We see from Fig. 8 that, in all of the found non-dominated solutions, there are no countries in a worse situation on both objectives. Therefore, all countries will have at least some incentive to adopt one of the non-dominated solutions as this will offer them an improvement in at least one objective.

However, we also see that none of the found non-dominated solutions enables all countries to improve both objectives at the same time–irrespective of whether the non-dominated solution strictly dominates the real world on average (i.e., solutions between the two dashed vertical reference lines) or not. Therefore, there is always the possibility that some countries will object to adopting a given solution as it will worsen one of their objectives (even if it means improving the other objective). Among the solutions that strictly dominate the real world, the best solution allows up to 45 countries to improve both objectives at the same time, whereas the best solution overall allows up to 102 countries to improve their two objectives at the same time.

Moreover, we see from Fig. 8 that the number of countries improving their regional integration score alone is decreasing with the solution number (remember that solutions are sorted based on their mean regional integration score). The number of countries improving at least their regional integration score (and possibly both objectives) for the solutions dominating the real-world CU landscape ranges between 150 (75%) and 179 (89.5%).

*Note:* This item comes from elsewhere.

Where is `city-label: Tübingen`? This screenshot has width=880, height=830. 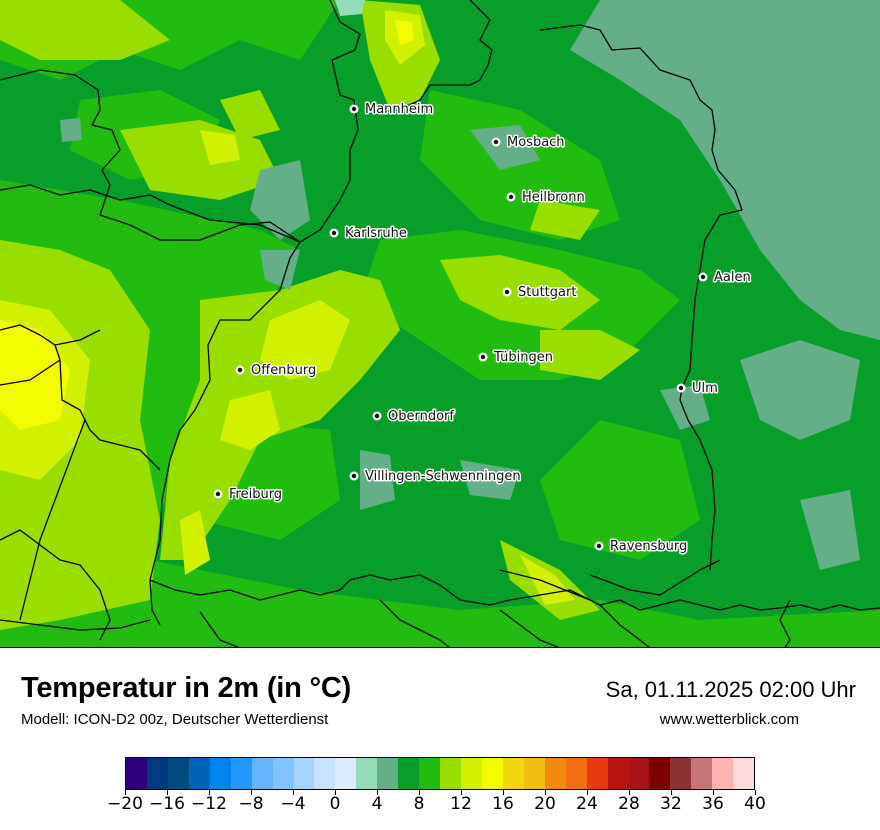
city-label: Tübingen is located at coordinates (523, 358).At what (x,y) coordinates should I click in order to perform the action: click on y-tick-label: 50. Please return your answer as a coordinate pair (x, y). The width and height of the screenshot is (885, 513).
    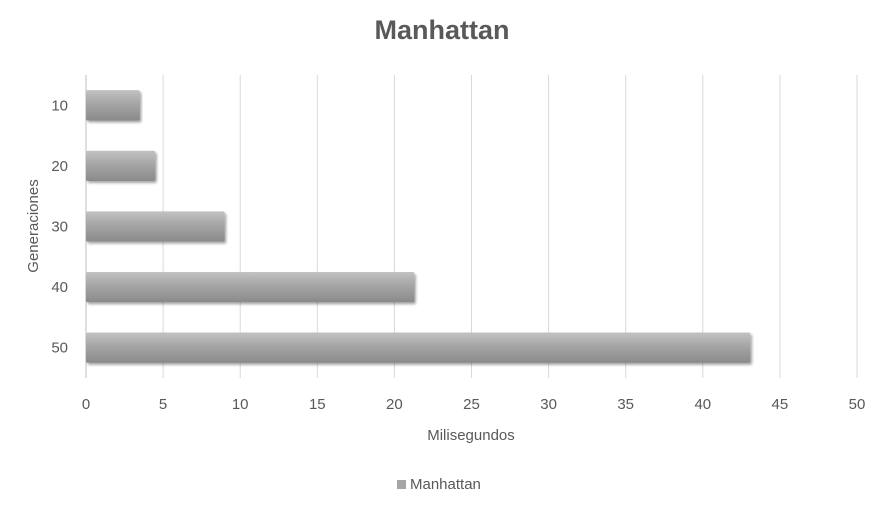
    Looking at the image, I should click on (60, 348).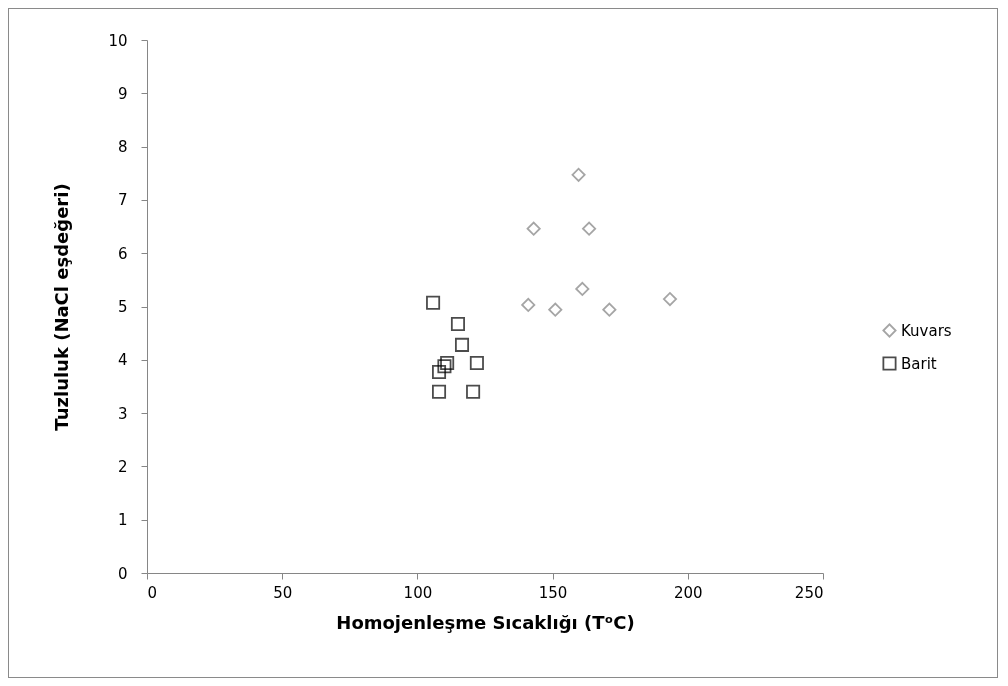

The number of countries improving at least their economic dissimilarity score (and possibly both objectives) for the solutions dominating the real world ranges between 39 (19.5%) and 95 (47.5%).

5 Conclusion

This paper proposes a new mathematical approach to model the optimal size and composition of customs unions in the form of a bi-objective combinatorial non-linear problem. We also use a multi-objective evolutionary algorithm (NSGA-II) to search for the best (non-dominated) configurations based on the trade flows and economic structure of each country, which enables us to find 445 different configurations that are strictly preferable, from a global perspective, to the real-world landscape of customs unions.

Our analysis shows that the found non-dominated configurations tend to favour the creation of a few large customs unions and several gravitating smaller ones. Also, despite improving the world’s trade while limiting the economic dissimilarity, on average, the found non-dominated configurations do not improve the outcomes for all countries.

Overall, the analysis suggests that, from a global perspective, there is scope for improving the composition of existing customs unions. One possible reason that may hinder moving towards these improvements is that such changes would entail both winners and losers, as our algorithm was unable to find an alternative solution where all countries would be able to improve along both objectives. Some countries may thus have incentives to block modifications to the current customs unions that would benefit the world as a whole, but be harmful to (some of) the objectives of individual countries.

The analysis presented in this paper focuses on a static approach based on recent data. Future research may build on this approach to also evaluate the evolution of non-dominated regional configurations over time, as well as incorporating structural difference indicators at more disaggregated industry levels.